Exercise material:
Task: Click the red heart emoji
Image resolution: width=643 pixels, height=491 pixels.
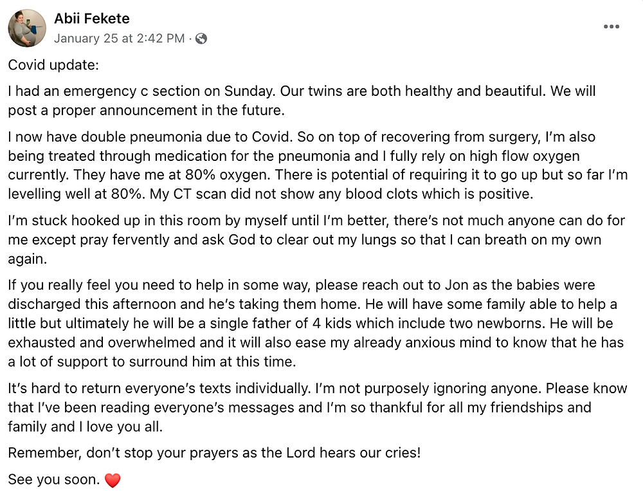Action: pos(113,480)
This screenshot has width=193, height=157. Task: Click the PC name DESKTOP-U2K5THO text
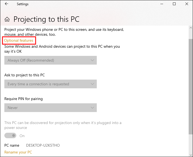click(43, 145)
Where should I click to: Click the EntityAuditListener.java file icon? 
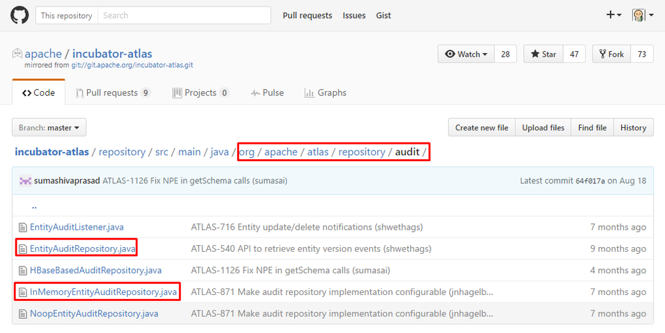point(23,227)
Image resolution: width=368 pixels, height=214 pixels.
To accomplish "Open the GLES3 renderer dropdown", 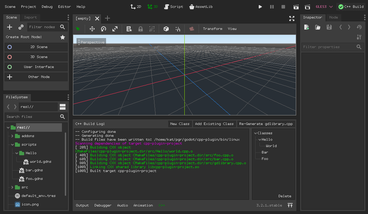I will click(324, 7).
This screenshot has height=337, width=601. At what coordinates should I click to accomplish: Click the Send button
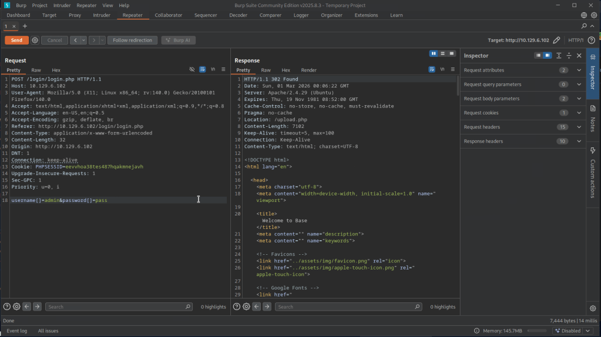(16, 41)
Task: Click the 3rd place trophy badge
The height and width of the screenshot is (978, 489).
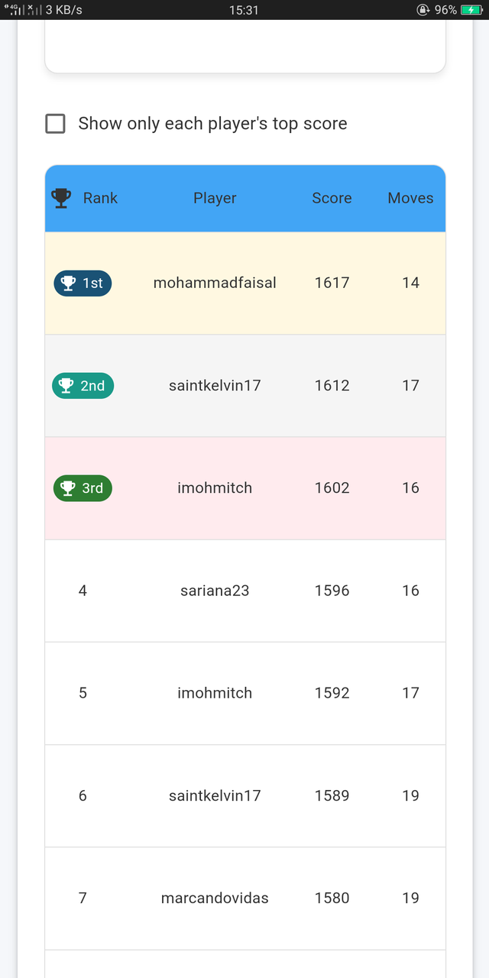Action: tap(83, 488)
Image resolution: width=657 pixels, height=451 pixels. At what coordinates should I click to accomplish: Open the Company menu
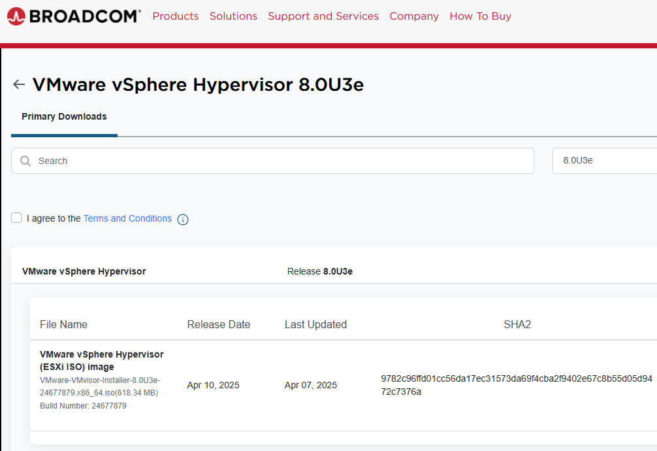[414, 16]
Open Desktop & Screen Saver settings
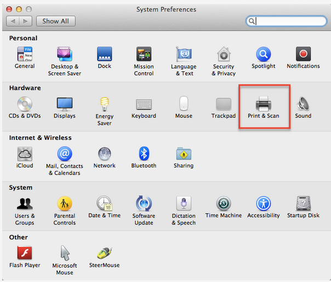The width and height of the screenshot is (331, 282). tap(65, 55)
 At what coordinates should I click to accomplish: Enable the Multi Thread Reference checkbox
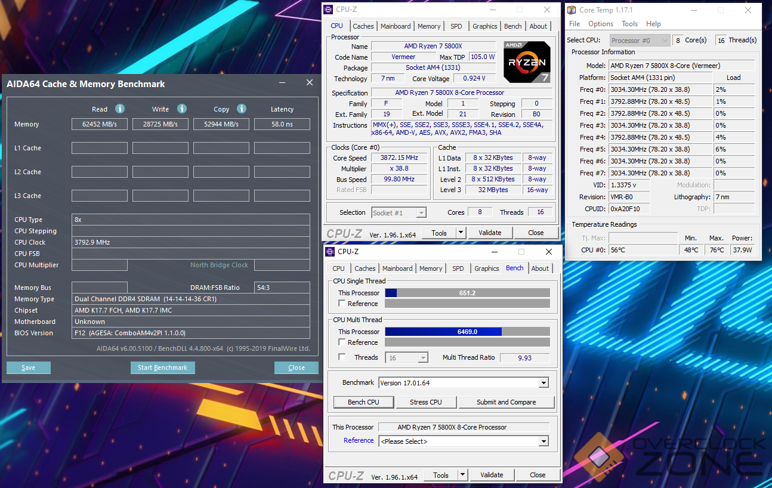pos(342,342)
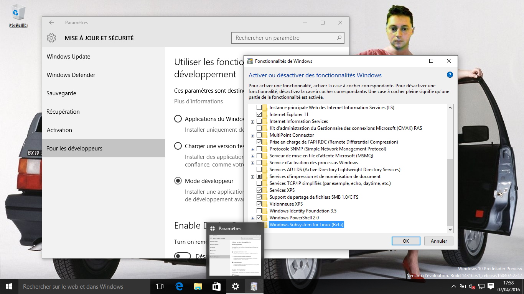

Exercise instructions:
Reproduce the lines from the line containing "Open Desktop & Screen Saver settings" through the end of the records above, exactly and inclusively, omitting pictures.

Response to the task:
Open Desktop & Screen Saver settings
The width and height of the screenshot is (331, 282). tap(65, 55)
 At what coordinates should I click to accomplish: Enable the Multi Thread Reference checkbox
pos(342,342)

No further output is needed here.